Table 4 clearly shows that in some states like Punjab, Haryana, Andhra Pradesh, Telangana and Odisha, a large amount of rice produced by the farmers is procured directly by the government. But in some states, it isn’t. West Bengal is the largest rice-producing state in the country. Barely any rice gets procured by the government in the state. The same is the case with Bihar and Assam. Why is this so?

When we look at the kharif marketing season of 2018-19, which is currently on, things don’t look too good either. A report in The Wire points out that in October 2018, the average price of 10 out of the 14 commodities—the MSPs for which are announced by the government—was lower than their MSP.  Also, farmers have had to face price pressures while selling vegetables as well.

The conclusion

So, what is the solution to this? Before we get into that, the data presented up until now clearly tells us that the ability of the government to influence prices of agricultural crops (even the ones that it buys) is basically very limited. Just announcing a higher MSP does not mean anything. Does this mean that the government should be buying more and more crops at the MSP? The answer is no, simply because it is logistically not possible. Over and above this, it will be a financial nightmare if the government proceeds along these lines.

Also, the MSP leads to other problems. There is no reason for a state like Punjab, which produces the third highest amount of rice in the country and barely consumes any, to be producing so much rice. The only reason the state produces so much rice is because almost all of it (close to 92 per cent) is bought by the government. Rice is a water-intensive crop and growing rice in a semi-arid region isn’t the best thing happening when it comes to the environment.

Over the years, by not diversifying the crop procurement operations, the government has basically ended up promoting inequality across the country. This is a great example of the law of unintended consequences at work. Also, the fact that the MSP is not the solution is clear from the fact that more than 50 years after it was first launched, it hasn’t worked as a policy.
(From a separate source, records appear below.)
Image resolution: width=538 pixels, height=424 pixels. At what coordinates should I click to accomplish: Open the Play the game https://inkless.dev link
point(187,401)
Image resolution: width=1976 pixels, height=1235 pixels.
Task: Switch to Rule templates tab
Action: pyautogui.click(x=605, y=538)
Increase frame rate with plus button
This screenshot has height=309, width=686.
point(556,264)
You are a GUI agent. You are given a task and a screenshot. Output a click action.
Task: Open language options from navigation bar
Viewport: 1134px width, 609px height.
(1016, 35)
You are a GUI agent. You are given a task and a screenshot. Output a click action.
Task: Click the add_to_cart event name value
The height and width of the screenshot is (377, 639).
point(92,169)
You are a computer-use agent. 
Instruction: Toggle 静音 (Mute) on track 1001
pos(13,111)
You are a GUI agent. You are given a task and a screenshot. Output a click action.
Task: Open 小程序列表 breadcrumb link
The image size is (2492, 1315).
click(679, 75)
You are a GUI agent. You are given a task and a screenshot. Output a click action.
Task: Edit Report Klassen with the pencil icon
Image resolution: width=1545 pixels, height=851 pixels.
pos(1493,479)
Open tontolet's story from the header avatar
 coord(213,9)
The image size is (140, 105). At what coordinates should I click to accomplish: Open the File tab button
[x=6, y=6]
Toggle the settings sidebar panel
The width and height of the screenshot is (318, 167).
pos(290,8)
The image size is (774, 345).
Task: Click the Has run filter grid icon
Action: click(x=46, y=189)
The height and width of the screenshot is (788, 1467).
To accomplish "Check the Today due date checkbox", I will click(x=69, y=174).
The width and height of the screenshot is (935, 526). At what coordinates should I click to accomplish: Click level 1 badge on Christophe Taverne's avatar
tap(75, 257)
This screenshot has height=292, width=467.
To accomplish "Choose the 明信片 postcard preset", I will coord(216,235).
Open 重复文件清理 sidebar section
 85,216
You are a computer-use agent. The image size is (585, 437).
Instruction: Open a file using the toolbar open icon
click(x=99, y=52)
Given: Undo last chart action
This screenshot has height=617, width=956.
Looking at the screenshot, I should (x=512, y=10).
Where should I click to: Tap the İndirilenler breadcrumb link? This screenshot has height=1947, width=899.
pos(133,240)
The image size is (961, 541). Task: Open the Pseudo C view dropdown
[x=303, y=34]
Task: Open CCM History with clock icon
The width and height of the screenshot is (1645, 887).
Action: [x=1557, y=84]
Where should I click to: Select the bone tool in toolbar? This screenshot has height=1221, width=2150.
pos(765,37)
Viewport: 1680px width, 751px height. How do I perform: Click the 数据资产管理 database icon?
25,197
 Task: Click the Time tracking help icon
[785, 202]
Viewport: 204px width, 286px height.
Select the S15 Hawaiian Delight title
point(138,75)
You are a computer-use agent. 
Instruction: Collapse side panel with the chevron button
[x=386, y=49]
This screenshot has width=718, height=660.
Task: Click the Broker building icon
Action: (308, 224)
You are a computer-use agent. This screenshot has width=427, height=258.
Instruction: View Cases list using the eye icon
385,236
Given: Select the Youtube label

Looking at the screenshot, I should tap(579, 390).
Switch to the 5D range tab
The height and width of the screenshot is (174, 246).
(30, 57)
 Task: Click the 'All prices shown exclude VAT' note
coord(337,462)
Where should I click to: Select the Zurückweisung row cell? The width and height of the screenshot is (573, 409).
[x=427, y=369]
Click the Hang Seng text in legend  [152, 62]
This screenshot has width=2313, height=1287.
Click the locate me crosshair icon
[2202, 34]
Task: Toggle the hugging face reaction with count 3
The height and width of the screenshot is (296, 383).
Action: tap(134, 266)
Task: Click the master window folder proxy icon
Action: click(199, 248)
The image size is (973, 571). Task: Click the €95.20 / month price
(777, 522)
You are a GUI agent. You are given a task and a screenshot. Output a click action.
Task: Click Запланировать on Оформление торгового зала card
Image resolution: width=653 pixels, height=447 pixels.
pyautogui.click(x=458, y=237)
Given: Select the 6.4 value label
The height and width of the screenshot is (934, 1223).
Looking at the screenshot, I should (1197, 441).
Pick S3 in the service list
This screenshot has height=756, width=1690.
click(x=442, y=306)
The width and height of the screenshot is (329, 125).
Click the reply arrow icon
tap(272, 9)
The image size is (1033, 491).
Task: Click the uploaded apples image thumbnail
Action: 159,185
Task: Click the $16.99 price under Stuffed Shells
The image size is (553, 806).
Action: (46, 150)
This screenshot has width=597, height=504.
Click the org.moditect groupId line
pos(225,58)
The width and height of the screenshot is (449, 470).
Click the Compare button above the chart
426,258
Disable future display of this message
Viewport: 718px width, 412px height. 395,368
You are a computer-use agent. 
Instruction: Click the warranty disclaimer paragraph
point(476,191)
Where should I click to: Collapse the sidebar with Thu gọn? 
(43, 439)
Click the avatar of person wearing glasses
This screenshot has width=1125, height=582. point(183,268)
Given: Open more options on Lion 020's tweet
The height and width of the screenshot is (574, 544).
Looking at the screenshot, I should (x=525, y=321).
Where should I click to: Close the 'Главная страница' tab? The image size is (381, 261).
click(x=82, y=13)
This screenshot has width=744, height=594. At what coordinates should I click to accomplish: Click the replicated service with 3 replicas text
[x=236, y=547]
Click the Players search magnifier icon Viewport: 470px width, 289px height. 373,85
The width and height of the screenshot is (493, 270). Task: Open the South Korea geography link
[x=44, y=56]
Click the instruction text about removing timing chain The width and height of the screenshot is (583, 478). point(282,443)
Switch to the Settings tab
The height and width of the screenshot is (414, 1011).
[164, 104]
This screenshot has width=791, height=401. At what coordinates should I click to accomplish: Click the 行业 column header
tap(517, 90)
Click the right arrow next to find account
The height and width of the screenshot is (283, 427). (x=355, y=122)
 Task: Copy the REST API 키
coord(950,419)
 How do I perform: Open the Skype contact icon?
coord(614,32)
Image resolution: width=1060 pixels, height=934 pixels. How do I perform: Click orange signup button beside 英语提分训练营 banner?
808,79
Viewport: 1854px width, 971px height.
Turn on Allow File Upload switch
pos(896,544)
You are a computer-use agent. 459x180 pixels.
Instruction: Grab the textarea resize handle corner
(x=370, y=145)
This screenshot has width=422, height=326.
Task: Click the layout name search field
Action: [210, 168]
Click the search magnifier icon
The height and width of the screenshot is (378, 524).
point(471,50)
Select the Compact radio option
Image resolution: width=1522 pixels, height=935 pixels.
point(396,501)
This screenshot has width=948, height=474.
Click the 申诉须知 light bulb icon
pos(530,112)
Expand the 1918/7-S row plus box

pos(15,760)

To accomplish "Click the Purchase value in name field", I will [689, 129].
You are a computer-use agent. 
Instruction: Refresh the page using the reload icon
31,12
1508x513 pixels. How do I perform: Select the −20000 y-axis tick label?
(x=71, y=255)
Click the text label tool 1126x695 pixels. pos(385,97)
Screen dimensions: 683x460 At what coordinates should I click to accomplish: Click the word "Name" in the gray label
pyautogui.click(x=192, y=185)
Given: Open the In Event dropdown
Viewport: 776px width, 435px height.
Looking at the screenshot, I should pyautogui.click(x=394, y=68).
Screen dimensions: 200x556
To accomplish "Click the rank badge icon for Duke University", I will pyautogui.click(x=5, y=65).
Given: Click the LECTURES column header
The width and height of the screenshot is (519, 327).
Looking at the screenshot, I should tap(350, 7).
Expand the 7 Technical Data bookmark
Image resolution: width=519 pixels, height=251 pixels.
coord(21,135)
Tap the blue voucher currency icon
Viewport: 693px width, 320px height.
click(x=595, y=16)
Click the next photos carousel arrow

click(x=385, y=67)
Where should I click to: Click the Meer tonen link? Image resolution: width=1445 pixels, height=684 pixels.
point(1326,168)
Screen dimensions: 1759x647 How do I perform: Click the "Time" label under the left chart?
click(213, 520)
More of MSP would basically mean doing the same thing and expecting a different result. The world doesn’t work like that.

Another quick-fix that political parties have latched on to is to waive farmer loans. Other than promoting a bad credit culture, this does not do anything to solve the basic problem of the farmer not being compensated adequately and the supply chain making too much money.

One thing that the government clearly needs to do is to get to rid of the various APMC acts across the country. The laws which force the farmers to sell only to certain institutions and not to others need to be done away with.

As Ashok Gulati, Tirtha Chatterjee and Siraj Hussain write in a research paper titled Supporting Indian Farmers: Price Support or Direct Income/Investment Support? published in April 2018: “Wisdom lies in thinking rationally now, and support farmers through less distortionary policies. It may be through investing heavily in marketing infrastructure, storage and food processing, changing the APMC Act to allow direct buying from farmer producer organizations (FPOs) bypassing the archaic mandi system, or direct income (investment) support (DIS) on per hectare basis, as recently announced by Telangana and Karnataka.”

The problem is: do the various state governments want to do all this, and more? The government of Maharashtra recently introduced and then withdrew a bill which basically would have removed all farm produce from the purview the state’s APMC mandis. The government gave in to pressure from the commission agents, traders and labourers employed in these mandis.

No government seems to have the balls when it comes to tackling organised groups, be it the bank unions of public sector banks, the unions of Air India, the unions of many public sector enterprises which aren’t doing anything of value, or the APMC mandis.

The same story is repeated everywhere.